* **Text**

Closed xkrogen closed 9 years ago

xkrogen commented 9 years ago

The way observations are named by default when using Bond with RSpec is the entire test description, which is often very verbose. Some of the current bond_test observations (which I think are reasonable length for rspec) are over 100 characters, which exceeds the character limit for filenames to be included in a gem.

Something else needs to be used, though it's not really clear what would be best suited. Imposing a 100-character limit may be reasonable, but could result in a lot of overlap. Something like a 90-character limit plus some sort of unique string at the end (e.g. a hash of the full description) could resolve that, but isn't very human-friendly. Those are my only ideas for now, but I'll keep thinking about it.

gnecula commented 9 years ago

This is a good point. There are a couple of reasons why the name should be recognizable. One is that during merging you want to know what test is involved, and often the file name is the only thing that is visible in the UI. Second, sometimes you want to scan the observation for a test. I do this very rarely, but it would be annoying to not be able to do it.

* **Exercise tasks**
**a.** Can you reproduce, word for word, the stretch of the thread about naming Bond observations from "The way observations" through "included in a gem."?
**b.** Can you carry on the thread about naming Bond observations from the point where it ends?

* **Supplied material**

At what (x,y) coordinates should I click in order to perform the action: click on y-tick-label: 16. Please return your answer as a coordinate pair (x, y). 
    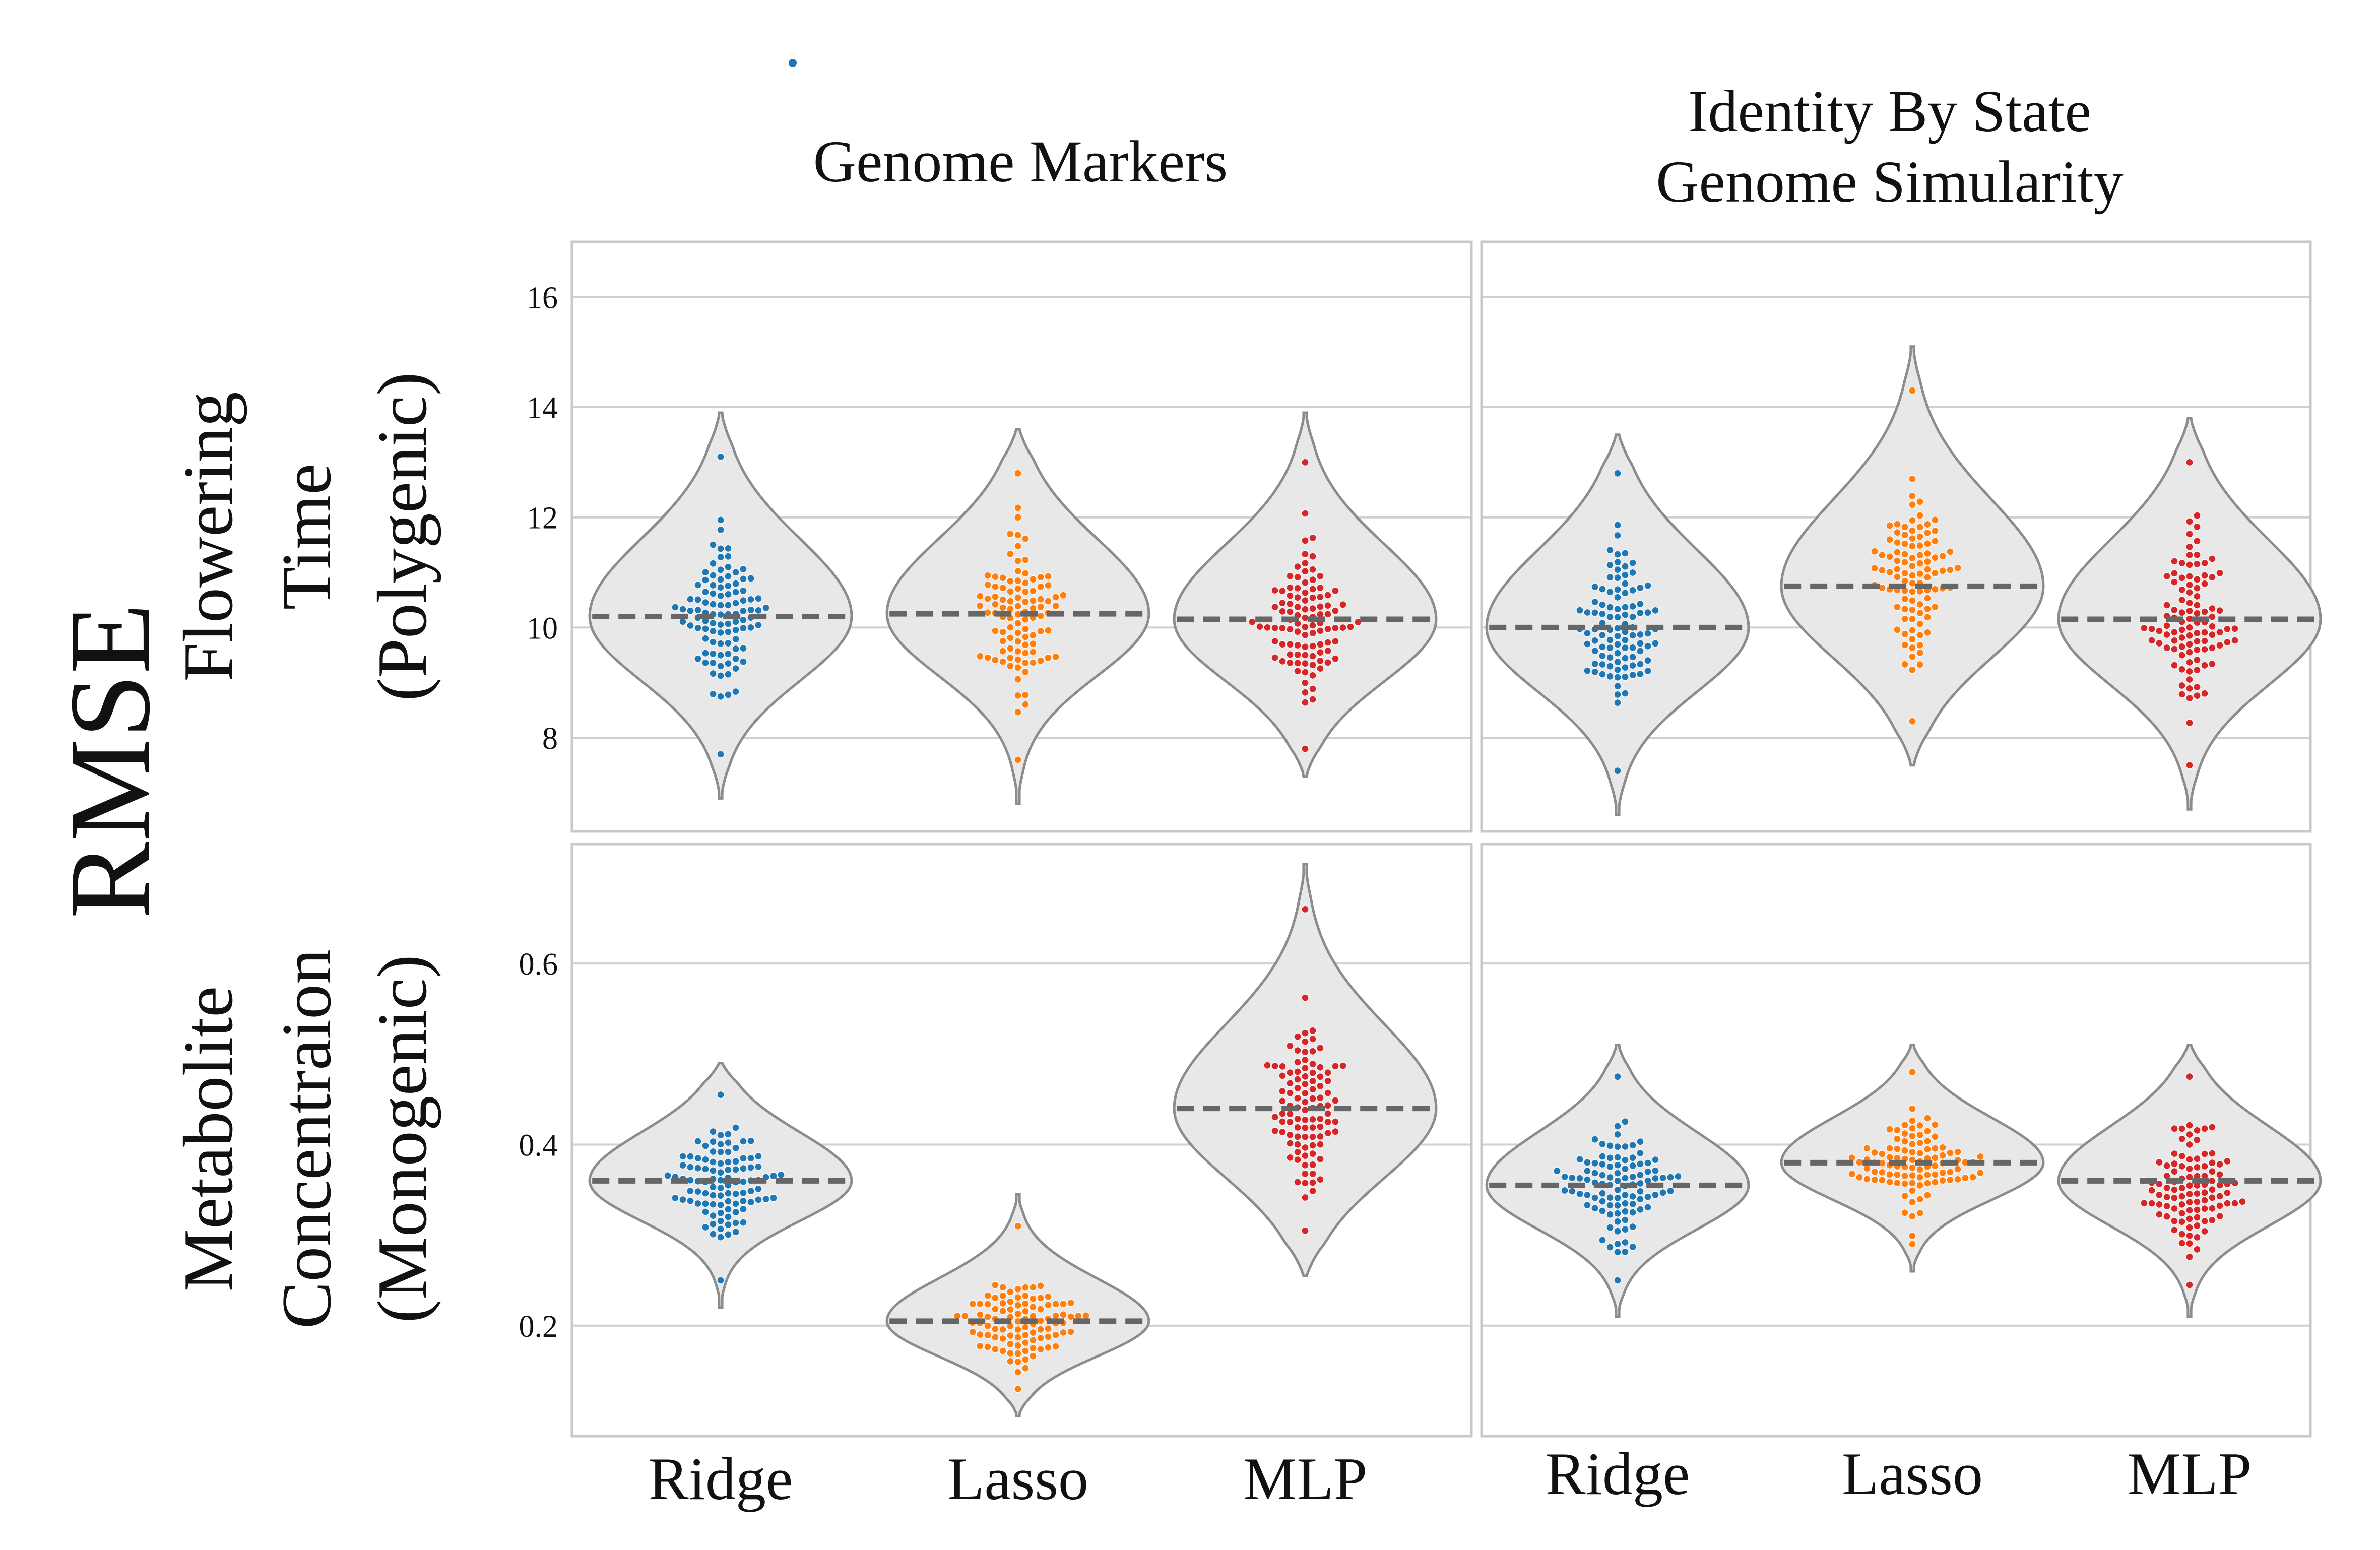
    Looking at the image, I should click on (543, 298).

* **Results by task**
**a.**
The way observations are named by default when using Bond with RSpec is the entire test description, which is often very verbose. Some of the current bond_test observations (which I think are reasonable length for rspec) are over 100 characters, which exceeds the character limit for filenames to be included in a gem.

**b.**
I think that even in rspec one would want to use some discipline in naming tests, because you need to find the test that is failing. I think it is Ok to specify that if the name is longer than a certain limit, we add unique chars at the end (a hash of the whole name).

George.

On Tue, Oct 27, 2015 at 12:54 AM, Erik notifications@github.com wrote:

The way observations are named by default when using Bond with RSpec is the entire test description, which is often very verbose. Some of the current bond_test observations (which I think are reasonable length for rspec) are over 100 characters, which exceeds the character limit for filenames to be included in a gem.

Something else needs to be used, though it's not really clear what would be best suited. Imposing a 100-character limit may be reasonable, but could result in a lot of overlap. Something like a 90-character limit plus some sort of unique string at the end (e.g. a hash of the full description) could resolve that, but isn't very human-friendly. Those are my only ideas for now, but I'll keep thinking about it.

— Reply to this email directly or view it on GitHub https://github.com/necula01/bond/issues/19.

xkrogen commented 9 years ago

Implemented this change.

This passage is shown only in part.